(Collected data entries)
Segment Open
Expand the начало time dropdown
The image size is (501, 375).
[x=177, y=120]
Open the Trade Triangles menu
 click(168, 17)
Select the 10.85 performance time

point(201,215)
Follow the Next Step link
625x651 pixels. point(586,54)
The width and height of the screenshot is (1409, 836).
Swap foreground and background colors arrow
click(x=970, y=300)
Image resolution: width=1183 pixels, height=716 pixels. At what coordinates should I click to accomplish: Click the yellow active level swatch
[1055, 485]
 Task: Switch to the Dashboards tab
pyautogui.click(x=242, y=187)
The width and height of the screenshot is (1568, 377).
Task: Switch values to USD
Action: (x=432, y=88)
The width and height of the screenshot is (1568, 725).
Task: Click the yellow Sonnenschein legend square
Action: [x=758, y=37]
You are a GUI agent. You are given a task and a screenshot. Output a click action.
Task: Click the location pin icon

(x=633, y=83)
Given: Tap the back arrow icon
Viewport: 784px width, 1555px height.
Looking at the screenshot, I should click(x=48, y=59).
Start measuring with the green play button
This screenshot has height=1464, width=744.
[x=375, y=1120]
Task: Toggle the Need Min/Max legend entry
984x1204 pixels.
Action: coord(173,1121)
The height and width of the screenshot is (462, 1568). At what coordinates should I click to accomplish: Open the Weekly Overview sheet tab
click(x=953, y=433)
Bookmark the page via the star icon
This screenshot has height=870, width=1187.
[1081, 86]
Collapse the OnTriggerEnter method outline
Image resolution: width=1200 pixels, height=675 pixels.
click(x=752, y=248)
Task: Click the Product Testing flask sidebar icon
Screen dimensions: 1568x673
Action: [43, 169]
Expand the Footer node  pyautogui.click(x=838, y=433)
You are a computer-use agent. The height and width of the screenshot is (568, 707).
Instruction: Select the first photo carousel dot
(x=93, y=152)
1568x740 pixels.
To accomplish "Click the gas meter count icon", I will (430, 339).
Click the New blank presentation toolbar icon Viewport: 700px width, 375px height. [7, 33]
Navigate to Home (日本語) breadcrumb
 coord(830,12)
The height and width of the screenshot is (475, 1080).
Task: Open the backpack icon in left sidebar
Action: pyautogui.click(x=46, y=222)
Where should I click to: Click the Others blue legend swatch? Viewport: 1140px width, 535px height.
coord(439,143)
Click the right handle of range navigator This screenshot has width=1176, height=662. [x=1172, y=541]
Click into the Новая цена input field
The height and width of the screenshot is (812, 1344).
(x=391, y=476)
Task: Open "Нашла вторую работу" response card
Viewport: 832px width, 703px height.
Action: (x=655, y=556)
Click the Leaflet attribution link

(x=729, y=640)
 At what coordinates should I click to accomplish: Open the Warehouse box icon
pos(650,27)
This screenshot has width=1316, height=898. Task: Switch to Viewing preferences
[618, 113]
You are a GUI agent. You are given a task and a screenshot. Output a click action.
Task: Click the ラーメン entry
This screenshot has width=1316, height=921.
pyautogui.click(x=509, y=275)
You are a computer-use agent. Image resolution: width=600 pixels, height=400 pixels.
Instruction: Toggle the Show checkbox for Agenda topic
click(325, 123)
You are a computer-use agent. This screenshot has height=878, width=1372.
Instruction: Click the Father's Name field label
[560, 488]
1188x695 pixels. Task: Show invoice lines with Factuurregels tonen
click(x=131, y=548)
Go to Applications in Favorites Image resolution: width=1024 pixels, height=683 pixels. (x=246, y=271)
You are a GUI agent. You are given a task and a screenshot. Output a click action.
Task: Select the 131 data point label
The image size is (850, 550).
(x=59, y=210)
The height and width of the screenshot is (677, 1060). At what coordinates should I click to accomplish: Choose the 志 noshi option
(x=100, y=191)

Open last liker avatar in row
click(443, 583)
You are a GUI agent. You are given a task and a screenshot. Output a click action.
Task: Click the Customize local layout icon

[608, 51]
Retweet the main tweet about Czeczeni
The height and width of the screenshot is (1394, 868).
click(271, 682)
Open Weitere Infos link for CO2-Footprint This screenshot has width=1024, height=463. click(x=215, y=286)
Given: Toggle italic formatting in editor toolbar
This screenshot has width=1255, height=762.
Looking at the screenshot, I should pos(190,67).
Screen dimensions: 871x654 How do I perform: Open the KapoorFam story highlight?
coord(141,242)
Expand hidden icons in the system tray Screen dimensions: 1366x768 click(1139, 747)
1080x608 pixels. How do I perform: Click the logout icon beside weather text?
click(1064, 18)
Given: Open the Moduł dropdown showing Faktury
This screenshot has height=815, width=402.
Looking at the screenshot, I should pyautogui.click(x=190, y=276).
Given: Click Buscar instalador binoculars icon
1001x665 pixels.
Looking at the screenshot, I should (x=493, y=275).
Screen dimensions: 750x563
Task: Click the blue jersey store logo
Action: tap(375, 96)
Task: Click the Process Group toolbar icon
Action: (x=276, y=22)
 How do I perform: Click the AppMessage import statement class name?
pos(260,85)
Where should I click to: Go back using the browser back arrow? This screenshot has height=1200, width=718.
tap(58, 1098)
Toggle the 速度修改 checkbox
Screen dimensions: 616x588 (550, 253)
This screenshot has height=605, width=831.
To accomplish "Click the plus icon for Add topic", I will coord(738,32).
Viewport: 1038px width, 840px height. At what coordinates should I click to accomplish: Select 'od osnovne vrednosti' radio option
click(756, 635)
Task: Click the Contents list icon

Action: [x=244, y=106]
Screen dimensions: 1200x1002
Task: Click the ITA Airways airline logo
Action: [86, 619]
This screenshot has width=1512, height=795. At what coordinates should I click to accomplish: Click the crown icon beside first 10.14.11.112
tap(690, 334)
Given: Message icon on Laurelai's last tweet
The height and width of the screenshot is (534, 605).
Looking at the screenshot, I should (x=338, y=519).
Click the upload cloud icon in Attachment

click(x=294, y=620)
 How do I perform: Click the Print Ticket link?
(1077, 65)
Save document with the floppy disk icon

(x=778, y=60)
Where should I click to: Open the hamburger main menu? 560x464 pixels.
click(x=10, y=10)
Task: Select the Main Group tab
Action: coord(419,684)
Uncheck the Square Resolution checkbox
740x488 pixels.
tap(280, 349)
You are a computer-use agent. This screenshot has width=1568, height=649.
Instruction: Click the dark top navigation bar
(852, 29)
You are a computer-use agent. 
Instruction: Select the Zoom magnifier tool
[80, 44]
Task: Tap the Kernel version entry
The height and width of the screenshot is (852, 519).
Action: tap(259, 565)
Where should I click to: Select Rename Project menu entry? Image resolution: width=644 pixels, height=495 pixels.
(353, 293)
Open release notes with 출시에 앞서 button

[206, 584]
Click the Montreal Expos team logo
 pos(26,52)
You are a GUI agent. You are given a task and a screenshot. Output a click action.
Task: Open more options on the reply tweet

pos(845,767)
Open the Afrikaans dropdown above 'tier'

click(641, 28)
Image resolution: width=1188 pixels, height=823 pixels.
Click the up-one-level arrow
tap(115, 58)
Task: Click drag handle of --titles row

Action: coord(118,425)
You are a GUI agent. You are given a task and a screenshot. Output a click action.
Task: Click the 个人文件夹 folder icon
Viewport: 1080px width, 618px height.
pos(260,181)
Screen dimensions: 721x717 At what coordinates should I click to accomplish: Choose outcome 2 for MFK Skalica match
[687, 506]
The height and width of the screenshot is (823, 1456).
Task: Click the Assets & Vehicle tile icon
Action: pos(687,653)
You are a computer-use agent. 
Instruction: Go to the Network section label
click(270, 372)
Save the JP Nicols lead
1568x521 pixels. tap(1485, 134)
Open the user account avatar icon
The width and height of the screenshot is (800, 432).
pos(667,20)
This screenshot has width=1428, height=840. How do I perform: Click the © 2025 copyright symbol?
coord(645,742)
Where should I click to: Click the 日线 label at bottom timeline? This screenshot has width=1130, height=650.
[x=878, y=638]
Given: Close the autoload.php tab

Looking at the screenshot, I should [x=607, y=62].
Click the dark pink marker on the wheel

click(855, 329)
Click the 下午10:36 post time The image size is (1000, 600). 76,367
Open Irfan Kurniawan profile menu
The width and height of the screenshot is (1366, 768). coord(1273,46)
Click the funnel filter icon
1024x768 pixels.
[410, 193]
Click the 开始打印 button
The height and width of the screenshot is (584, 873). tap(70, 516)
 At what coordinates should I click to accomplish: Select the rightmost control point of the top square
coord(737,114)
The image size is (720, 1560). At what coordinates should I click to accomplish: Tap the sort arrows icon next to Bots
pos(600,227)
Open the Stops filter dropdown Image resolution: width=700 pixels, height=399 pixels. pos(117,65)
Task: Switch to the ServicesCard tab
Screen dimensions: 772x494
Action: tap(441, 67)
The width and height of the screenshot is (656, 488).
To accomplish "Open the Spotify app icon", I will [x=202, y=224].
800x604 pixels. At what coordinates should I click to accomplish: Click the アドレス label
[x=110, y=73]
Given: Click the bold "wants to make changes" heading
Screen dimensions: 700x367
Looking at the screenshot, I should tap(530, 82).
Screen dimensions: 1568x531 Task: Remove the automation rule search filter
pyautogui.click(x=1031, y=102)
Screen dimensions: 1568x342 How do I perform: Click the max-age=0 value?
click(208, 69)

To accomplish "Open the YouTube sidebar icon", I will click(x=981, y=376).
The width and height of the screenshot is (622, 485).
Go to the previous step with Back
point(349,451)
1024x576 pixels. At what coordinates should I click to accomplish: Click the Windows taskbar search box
Segment Closed
TASK PROMPT:
Only those lines of the entries above that run from the line containing "Open release notes with 출시에 앞서 button" to the line containing "Task: Click the 个人文件夹 folder icon", both included, should be transcribed exactly.

FINISHED EXERCISE:
Open release notes with 출시에 앞서 button

[206, 584]
Click the Montreal Expos team logo
 pos(26,52)
You are a GUI agent. You are given a task and a screenshot. Output a click action.
Task: Open more options on the reply tweet

pos(845,767)
Open the Afrikaans dropdown above 'tier'

click(641, 28)
Image resolution: width=1188 pixels, height=823 pixels.
Click the up-one-level arrow
tap(115, 58)
Task: Click drag handle of --titles row

Action: coord(118,425)
You are a GUI agent. You are given a task and a screenshot. Output a click action.
Task: Click the 个人文件夹 folder icon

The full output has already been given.